Minister of State for Forestry Pippa Hackett has announced that she has asked the Project Woodland board to immediately commission an “independent external regulatory review of the forestry licensing process”.

While there has been an improvement in felling licence approvals, a large backlog remains.

Minister Hackett said the request for a regulatory review had emerged from the stakeholder led Project Woodland working groups.

“I am very pleased with the progress made by the working groups since we established the project just four months ago,” she said.

“That is a very short timeframe considering the difficult task they have taken on, but they have really hit the ground running.

“Indeed they have submitted first draft proposals on a series of issues which will now be considered by the project board, with a view to implementing some of the aims of Project Woodland.”

The minister acknowledged the various proposals, but said the most pressing need was to review the regulatory and planning process for forestry licensing “with particular focus on how other EU member states approve these processes”.

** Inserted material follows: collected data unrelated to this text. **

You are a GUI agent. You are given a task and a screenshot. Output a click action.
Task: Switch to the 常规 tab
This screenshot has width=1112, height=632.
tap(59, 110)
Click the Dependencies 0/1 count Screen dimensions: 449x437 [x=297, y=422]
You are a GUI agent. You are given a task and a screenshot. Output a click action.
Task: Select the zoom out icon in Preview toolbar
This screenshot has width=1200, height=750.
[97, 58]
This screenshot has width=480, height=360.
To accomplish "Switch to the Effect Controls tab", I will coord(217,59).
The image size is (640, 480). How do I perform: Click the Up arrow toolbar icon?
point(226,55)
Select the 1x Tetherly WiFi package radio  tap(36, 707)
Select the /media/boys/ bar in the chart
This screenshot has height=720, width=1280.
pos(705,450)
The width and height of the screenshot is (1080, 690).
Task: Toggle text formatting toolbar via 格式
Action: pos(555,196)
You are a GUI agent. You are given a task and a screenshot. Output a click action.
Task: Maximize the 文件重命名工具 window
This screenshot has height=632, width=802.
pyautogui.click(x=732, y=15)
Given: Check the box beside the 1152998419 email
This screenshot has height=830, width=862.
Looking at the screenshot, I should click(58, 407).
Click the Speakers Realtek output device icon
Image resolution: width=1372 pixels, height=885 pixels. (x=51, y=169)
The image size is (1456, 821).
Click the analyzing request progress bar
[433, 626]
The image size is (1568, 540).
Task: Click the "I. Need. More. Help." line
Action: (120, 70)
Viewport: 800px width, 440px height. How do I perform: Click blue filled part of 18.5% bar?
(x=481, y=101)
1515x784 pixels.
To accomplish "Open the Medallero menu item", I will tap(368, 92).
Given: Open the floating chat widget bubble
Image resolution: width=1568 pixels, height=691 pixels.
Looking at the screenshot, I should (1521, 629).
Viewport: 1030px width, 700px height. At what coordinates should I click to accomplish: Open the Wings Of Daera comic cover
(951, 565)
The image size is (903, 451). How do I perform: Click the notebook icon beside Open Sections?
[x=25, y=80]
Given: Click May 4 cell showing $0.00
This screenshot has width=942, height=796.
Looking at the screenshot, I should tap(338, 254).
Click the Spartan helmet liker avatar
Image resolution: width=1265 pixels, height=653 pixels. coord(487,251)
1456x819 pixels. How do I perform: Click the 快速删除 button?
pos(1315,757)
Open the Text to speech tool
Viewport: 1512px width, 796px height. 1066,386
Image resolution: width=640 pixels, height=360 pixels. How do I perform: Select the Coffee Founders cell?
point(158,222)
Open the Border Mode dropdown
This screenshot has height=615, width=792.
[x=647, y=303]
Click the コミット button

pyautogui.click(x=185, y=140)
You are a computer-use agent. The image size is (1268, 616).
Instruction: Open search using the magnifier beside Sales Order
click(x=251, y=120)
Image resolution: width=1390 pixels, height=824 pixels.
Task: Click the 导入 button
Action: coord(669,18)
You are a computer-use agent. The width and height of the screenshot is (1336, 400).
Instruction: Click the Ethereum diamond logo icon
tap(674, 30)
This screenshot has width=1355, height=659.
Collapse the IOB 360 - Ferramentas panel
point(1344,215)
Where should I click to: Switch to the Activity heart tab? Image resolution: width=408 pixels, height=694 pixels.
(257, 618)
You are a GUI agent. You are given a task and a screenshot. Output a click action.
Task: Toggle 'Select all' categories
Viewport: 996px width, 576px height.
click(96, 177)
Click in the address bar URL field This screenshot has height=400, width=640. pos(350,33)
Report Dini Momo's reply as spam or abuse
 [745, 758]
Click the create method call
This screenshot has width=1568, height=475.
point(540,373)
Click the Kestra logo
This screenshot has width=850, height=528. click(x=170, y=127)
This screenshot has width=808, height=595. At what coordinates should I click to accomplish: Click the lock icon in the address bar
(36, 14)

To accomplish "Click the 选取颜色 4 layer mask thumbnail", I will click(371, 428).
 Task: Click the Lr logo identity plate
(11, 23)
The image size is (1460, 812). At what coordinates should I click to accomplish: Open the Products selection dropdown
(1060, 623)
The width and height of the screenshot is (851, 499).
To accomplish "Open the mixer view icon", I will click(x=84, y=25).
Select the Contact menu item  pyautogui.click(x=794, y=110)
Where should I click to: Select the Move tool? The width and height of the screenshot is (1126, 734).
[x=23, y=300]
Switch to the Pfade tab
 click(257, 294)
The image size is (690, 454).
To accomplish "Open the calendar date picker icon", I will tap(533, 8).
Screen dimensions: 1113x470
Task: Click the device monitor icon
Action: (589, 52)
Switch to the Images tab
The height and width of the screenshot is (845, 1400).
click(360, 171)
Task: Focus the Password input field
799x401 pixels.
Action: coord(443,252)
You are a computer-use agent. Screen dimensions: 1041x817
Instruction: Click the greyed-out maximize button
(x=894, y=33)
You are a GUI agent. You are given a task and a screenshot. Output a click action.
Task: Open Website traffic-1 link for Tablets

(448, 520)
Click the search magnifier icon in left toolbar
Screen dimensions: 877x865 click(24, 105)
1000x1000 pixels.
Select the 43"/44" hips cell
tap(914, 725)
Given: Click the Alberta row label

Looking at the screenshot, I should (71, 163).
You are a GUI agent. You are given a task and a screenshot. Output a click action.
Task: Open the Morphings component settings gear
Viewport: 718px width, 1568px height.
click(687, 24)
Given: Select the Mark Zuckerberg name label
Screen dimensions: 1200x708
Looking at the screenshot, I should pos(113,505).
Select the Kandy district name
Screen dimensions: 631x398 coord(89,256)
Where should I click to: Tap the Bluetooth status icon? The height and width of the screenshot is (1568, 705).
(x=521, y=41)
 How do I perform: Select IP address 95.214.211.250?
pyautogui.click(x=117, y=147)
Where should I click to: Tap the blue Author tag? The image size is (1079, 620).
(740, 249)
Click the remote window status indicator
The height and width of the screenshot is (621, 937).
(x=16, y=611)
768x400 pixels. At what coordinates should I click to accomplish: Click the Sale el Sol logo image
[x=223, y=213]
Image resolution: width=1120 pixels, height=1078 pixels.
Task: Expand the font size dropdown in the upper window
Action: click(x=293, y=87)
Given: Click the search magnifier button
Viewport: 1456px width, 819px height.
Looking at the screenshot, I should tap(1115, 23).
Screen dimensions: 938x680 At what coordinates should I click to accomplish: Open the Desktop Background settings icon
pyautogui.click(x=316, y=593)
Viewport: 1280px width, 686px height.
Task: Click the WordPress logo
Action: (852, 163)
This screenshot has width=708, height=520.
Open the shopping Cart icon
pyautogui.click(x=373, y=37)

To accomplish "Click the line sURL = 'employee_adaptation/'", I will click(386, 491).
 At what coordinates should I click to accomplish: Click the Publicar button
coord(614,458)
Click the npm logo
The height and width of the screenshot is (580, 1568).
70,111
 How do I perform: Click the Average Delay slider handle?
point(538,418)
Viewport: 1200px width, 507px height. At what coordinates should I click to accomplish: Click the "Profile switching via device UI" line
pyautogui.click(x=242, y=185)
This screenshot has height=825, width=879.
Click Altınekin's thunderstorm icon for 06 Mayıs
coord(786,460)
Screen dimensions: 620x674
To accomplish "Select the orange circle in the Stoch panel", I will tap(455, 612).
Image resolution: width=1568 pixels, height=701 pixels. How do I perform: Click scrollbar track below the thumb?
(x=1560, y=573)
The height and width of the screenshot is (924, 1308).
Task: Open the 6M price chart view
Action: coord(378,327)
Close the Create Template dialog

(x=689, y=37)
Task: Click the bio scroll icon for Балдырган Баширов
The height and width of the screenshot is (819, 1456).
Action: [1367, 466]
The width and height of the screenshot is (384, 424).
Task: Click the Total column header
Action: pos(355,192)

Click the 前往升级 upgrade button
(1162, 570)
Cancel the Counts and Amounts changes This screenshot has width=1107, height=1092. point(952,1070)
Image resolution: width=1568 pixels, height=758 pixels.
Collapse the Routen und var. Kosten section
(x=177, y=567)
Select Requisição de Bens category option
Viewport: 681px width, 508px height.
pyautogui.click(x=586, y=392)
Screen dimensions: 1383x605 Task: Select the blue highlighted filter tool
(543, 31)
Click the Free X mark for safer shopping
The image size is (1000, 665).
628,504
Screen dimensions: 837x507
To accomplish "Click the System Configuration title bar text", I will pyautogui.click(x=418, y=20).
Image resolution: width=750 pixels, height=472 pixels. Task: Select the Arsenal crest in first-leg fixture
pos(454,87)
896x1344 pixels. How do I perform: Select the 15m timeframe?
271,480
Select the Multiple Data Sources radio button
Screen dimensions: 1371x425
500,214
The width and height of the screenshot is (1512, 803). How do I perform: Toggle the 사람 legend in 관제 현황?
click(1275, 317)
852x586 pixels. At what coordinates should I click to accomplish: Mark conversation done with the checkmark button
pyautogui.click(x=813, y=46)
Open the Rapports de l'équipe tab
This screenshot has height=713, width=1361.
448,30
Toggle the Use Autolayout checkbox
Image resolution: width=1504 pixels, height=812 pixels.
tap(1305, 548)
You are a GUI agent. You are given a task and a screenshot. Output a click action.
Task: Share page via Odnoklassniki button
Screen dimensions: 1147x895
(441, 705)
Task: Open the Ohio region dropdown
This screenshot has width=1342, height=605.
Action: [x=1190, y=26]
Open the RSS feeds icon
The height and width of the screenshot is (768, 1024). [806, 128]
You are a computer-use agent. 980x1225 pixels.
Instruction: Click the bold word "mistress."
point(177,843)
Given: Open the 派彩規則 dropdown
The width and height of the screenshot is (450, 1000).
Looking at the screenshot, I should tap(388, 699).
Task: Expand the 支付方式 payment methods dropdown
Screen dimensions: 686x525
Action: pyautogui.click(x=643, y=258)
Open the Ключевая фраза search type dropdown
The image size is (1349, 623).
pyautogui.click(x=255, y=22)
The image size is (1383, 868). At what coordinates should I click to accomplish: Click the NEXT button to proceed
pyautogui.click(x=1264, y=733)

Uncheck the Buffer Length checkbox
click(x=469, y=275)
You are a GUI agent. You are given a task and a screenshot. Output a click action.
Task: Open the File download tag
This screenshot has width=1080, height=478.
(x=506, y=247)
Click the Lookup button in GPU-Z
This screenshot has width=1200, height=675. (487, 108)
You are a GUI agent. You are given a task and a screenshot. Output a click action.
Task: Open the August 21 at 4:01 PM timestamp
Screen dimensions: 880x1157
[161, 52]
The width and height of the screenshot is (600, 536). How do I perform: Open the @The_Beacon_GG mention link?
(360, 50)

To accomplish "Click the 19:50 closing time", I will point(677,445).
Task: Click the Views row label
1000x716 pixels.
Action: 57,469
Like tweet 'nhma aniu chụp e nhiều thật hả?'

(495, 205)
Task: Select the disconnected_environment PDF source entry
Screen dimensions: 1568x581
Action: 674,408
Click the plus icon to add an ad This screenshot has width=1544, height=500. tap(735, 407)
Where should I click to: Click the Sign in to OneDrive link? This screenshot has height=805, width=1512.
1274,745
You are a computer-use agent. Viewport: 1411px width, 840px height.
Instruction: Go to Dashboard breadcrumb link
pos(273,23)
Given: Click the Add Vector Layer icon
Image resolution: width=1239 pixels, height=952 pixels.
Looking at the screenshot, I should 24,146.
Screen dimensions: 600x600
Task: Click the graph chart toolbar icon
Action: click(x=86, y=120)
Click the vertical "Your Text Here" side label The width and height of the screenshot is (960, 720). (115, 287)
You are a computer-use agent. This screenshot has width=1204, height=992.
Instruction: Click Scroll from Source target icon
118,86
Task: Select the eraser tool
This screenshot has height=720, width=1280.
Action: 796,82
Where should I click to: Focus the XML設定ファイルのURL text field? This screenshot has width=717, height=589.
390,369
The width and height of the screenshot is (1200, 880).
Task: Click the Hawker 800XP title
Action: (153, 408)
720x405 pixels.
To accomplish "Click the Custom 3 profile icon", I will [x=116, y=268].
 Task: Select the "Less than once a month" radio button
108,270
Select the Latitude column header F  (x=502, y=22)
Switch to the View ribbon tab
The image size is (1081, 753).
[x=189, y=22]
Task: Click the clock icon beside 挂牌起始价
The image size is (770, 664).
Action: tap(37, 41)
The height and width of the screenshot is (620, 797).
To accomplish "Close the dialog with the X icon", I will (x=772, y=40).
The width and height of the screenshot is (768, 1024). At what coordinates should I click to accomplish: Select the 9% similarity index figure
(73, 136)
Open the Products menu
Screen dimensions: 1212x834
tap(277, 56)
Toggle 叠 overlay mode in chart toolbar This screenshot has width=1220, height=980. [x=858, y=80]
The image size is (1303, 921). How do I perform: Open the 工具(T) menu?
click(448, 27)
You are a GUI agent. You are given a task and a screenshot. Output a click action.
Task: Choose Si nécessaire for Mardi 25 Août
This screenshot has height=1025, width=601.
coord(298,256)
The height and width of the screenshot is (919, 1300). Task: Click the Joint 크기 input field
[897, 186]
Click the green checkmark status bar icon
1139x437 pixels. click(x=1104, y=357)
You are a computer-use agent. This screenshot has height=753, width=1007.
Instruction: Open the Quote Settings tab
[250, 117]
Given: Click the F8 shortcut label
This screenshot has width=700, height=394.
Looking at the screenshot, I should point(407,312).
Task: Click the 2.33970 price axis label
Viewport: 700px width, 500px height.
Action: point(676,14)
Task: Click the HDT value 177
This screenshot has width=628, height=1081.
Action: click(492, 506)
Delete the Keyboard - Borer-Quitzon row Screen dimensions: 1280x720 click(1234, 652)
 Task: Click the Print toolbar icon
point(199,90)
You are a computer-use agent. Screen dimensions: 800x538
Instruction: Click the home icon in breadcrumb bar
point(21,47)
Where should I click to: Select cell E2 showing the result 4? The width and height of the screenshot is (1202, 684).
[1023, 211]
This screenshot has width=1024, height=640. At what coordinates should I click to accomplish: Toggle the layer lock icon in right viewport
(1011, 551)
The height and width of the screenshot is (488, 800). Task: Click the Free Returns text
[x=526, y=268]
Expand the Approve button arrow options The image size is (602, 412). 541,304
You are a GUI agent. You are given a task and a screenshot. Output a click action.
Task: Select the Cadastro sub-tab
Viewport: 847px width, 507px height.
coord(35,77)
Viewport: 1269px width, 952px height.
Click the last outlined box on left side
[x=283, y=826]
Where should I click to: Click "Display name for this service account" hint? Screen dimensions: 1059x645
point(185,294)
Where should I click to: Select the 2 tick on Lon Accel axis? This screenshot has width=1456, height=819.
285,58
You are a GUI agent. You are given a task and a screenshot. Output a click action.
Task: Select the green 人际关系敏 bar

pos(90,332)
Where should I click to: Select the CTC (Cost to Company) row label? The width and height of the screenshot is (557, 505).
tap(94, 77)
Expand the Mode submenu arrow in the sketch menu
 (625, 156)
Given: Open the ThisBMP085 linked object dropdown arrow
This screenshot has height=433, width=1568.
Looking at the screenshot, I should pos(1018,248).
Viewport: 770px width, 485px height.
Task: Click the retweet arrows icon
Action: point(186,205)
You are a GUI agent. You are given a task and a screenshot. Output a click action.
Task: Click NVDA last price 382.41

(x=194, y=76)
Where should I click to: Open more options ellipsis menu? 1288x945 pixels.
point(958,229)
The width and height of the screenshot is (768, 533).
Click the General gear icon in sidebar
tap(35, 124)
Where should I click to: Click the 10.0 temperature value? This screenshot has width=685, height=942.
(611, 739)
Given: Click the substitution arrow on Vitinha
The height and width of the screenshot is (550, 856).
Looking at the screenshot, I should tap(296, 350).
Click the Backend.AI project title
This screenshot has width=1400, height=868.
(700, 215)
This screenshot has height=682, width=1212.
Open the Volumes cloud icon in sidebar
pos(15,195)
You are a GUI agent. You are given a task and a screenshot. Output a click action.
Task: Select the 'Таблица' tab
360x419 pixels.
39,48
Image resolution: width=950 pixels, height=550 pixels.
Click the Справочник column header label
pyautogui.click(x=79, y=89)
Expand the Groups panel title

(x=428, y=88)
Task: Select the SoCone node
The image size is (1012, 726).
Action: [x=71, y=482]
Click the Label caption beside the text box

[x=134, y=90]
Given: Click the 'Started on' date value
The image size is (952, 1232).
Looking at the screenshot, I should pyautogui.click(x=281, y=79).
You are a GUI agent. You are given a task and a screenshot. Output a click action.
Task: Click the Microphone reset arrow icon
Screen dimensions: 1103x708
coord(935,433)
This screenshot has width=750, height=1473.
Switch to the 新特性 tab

The Minister reiterated that the Department is committed to its target of 4,500 licences this year and continues to invest heavily in resources with five new ecologists joining it last week.

Forestry licensing is running 27% ahead of last year, according to figures released by Minister for Agriculture Charlie McConalogue last week.

Up to 18 June, a total of 1,594 licences were issued, which is 27% ahead of the same period last year.

The licences equate to 3.14m cubic metres of timber, the Minister told Kerry TD Michael Healy-Rae in response to a parliamentary question.